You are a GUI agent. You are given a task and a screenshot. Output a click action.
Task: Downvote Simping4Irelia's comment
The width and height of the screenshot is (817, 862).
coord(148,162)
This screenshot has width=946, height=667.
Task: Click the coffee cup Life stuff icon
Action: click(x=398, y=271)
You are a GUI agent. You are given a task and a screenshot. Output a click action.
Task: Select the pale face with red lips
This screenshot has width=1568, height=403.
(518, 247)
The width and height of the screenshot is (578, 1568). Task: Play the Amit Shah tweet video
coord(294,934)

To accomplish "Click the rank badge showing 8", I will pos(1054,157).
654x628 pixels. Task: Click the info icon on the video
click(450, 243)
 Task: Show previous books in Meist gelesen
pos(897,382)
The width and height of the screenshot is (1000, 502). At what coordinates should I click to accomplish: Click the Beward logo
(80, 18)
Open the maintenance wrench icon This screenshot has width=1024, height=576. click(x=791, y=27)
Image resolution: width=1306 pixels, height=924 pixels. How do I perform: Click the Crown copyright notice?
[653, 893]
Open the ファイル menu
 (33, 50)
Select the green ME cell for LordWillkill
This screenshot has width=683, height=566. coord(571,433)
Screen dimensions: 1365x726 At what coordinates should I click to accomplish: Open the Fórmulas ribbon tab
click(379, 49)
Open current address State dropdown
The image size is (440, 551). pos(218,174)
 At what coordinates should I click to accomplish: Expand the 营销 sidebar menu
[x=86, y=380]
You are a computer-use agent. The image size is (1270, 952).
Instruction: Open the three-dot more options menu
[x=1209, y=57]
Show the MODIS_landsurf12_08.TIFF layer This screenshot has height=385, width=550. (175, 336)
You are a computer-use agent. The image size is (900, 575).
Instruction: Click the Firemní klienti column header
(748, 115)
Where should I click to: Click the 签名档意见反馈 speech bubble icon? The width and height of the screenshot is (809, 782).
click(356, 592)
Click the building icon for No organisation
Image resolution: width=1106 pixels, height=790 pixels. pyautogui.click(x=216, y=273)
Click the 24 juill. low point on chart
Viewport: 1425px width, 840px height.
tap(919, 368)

YOUR TASK
Please set down all the data word for word.

YOUR RESPONSE
You are a GUI agent. You are given a task and a screenshot. Output a click action.
Task: Downvote Simping4Irelia's comment
The width and height of the screenshot is (817, 862).
coord(148,162)
This screenshot has width=946, height=667.
Task: Click the coffee cup Life stuff icon
Action: click(x=398, y=271)
You are a GUI agent. You are given a task and a screenshot. Output a click action.
Task: Select the pale face with red lips
This screenshot has width=1568, height=403.
(518, 247)
The width and height of the screenshot is (578, 1568). Task: Play the Amit Shah tweet video
coord(294,934)

To accomplish "Click the rank badge showing 8", I will pos(1054,157).
654x628 pixels. Task: Click the info icon on the video
click(450, 243)
 Task: Show previous books in Meist gelesen
pos(897,382)
The width and height of the screenshot is (1000, 502). At what coordinates should I click to accomplish: Click the Beward logo
(80, 18)
Open the maintenance wrench icon This screenshot has width=1024, height=576. click(x=791, y=27)
Image resolution: width=1306 pixels, height=924 pixels. How do I perform: Click the Crown copyright notice?
[653, 893]
Open the ファイル menu
 (33, 50)
Select the green ME cell for LordWillkill
This screenshot has width=683, height=566. coord(571,433)
Screen dimensions: 1365x726 At what coordinates should I click to accomplish: Open the Fórmulas ribbon tab
click(379, 49)
Open current address State dropdown
The image size is (440, 551). pos(218,174)
 At what coordinates should I click to accomplish: Expand the 营销 sidebar menu
[x=86, y=380]
You are a computer-use agent. The image size is (1270, 952).
Instruction: Open the three-dot more options menu
[x=1209, y=57]
Show the MODIS_landsurf12_08.TIFF layer This screenshot has height=385, width=550. (175, 336)
You are a computer-use agent. The image size is (900, 575).
Instruction: Click the Firemní klienti column header
(748, 115)
Where should I click to: Click the 签名档意见反馈 speech bubble icon? The width and height of the screenshot is (809, 782).
click(356, 592)
Click the building icon for No organisation
Image resolution: width=1106 pixels, height=790 pixels. pyautogui.click(x=216, y=273)
Click the 24 juill. low point on chart
Viewport: 1425px width, 840px height.
tap(919, 368)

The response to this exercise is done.